• _Passage_
[Start]
# Fat Jax 2/9/14 Report (1st Rig Trip of '14)



## Realtor (Oct 1, 2007)

Well, with the weather window here, we took the opportunity to make an impromptu rig trip. 

We (My Brother Mark (DAD), Zach (Rhenium) and me)) took off from SCM about noon on Saturday, the seas were supposed to calm over the next 48+ hours, getting calmer and calmer. The forecast were right on (Thanks reefcast)… now to the fishing…

We stopped a couple places reroute to see what was around. We caught some nice AJ’s reroute. Threw the smaller legal ones back to grow a little more…. Seas were 1 -2 footers going out, with a following sea, no problem running at a good speed. First spot we hit, I drop a jig down about 50 feet, something hits and drag starts singing (oh how I love that sound) few minutes later, the first BFT in the boat. 

Marks get hooked up on his first BFT and he is playing around on the bow with it until I hear MAKO!!!!! Being screamed from the bow. Well the 9 footer MUGGED his BFT for lunch at the surface, and that was that…. 

Zach finally got the hang of the “Pull up, Reel DOWN” thing and he quickly became the “Tuna Killer” BFT after BFT in the boat. He caught one of the largest Rainbow Runners I have ever seen, it was about 34 inches. He also got the biggest AJ of the trip going about 50+ or so pounds….

We did see several YFT’s on the surface, they weren’t “turned on” so to speak. They missed our poppers and they seemed to be in the 80-100 Pound range. We were working on them until a boat came in on us on ½ plane right through the school (50-100 feet from us) sending them way deep. Never did get them back up…. great…. Not sure what all that was about….

Great trip and GREAT seas. Good friends, and it’s in the log book! There is nothing like fishing BIG water in nice weather.

Total Talley:
28 BFT’s (The neighbors are eating some of them)
3 AJ’s (all about 40-50 pounders)
Several other miscellaneous fish (future shark bait)

I hope you enjoy the Pics


----------



## 24ft fishmaster (Apr 26, 2012)

Great report! I'm dying to get back out to the rigs, thanks for pics and maybe you can get some yellowfin on the next trip.


----------



## Reel Estate (Nov 28, 2007)

Thank you for the report. Which rigs did you hit?


----------



## jjam (Dec 9, 2007)

Good job capt and crew, glad to see you finally able to get out stretch those sea legs a bit.

Sorry to hear bout planing boat, always make me wonder what some folks are thinking out on the water, I suspect just don't pay attention.


Jimmy


----------



## Realtor (Oct 1, 2007)

Reel Estate said:


> Thank you for the report. Which rigs did you hit?


 This trip we hit the Petronius, Neptune, Marlin and a couple of the 250's


----------



## Fielro (Jun 4, 2012)

Great post, thanks for the pics


----------



## Reel Estate (Nov 28, 2007)

Awesome! We hit the same rigs Sunday morning and they were slow. Saw yellowfin busting the surface, but no takers. Did you have more action in the evening? Jacks and grouper bit good for us in that direction


----------



## fishn4fun (May 11, 2008)

Great report. I can't wait to get back out on the water


----------



## Realtor (Oct 1, 2007)
[End]
• _What to work on_
[A] Print the stretch of the rig trip thread from "3 AJ’s (all" through "(Apr 26, 2012)".
[B] List every distinct username that posts in the rig trip thread.
[C] Go on with the rig trip thread from the point where it stops.

• _Dataset extract_
[Start]
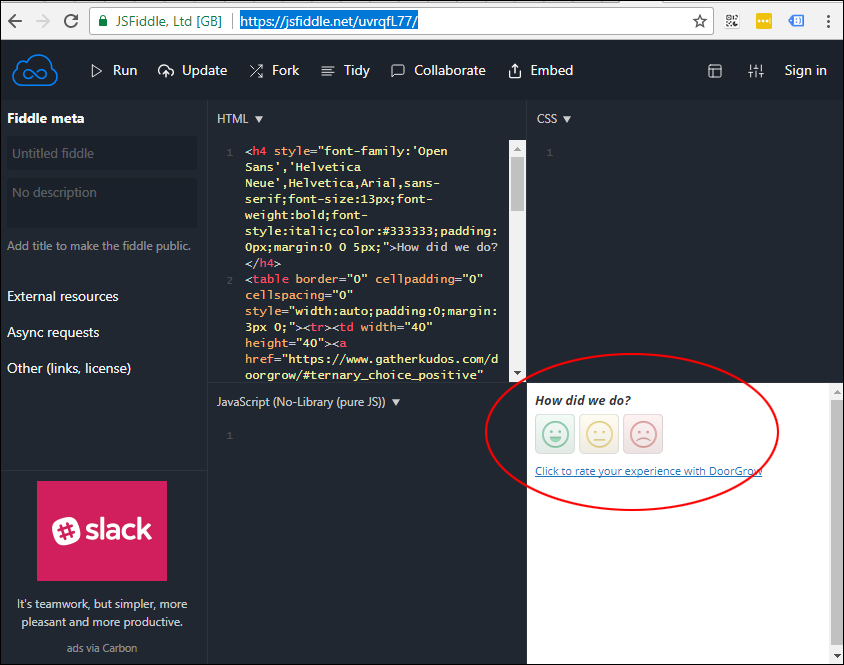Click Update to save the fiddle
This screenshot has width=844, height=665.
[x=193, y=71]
[End]
[Start]
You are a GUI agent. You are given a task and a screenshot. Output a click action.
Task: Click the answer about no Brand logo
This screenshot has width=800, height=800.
[End]
[Start]
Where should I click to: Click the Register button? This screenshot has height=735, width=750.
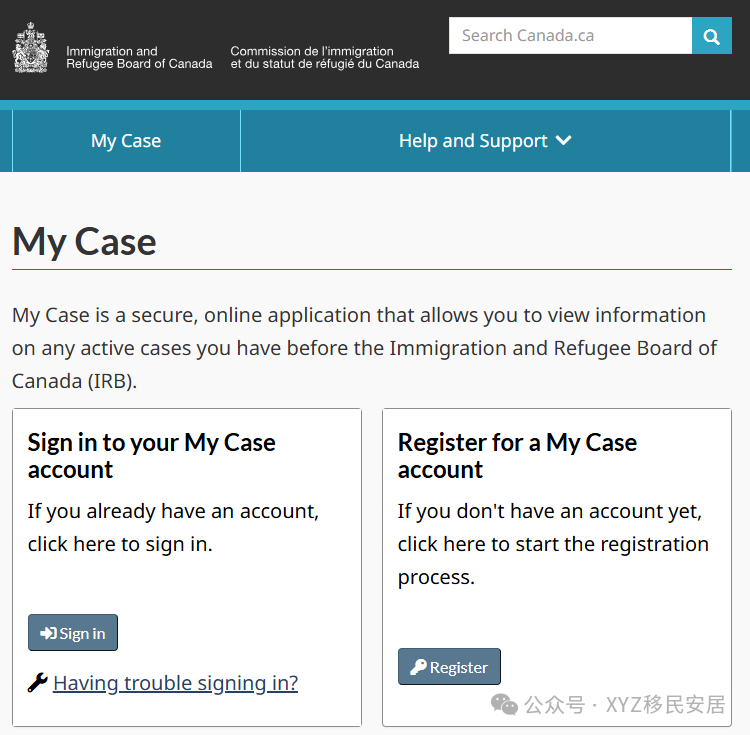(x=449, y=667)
[End]
• _The answers_
[A]
3 AJ’s (all about 40-50 pounders)
Several other miscellaneous fish (future shark bait)

I hope you enjoy the Pics


----------



## 24ft fishmaster (Apr 26, 2012)

[B] Realtor, 24ft fishmaster, Reel Estate, jjam, Fielro, fishn4fun

[C]
Reel Estate said:


> Awesome! We hit the same rigs Sunday morning and they were slow. Saw yellowfin busting the surface, but no takers. Did you have more action in the evening? Jacks and grouper bit good for us in that direction


 We caught most of the tuna before midnight, what did your boat look like, I may have seen you?


----------



## Reel Estate (Nov 28, 2007)

Sea hunt gamefish 25. Light blue hull. We arrived at Petronius at 6 am and hit up marlin rig, the drill ship 18 miles from there, and 255.


----------



## Rhenium (Sep 27, 2012)

Jim and Mark are truly amazing. I have been a inshore fisherman most my life. These fella's showed me how to do offshore the right way. I will tell you that I will never forget this memory of this fishing trip.


----------



## Mikvi (Mar 11, 2008)

Good job Jim. Just put the prop back on the boat today. A few more small jobs this week and it should be ready to go. Will see you out there.


----------



## Deeplines (Sep 28, 2007)

Great job Jim.!!!

Kudos to the crew too.


----------



## Kim (Aug 5, 2008)

Nice box of fish there, looks like you got the upper body work out in and had fun at the same time. Tight lines to you.


----------



## naclh2oDave (Apr 8, 2008)

That Rainbow runner may be some kind of record!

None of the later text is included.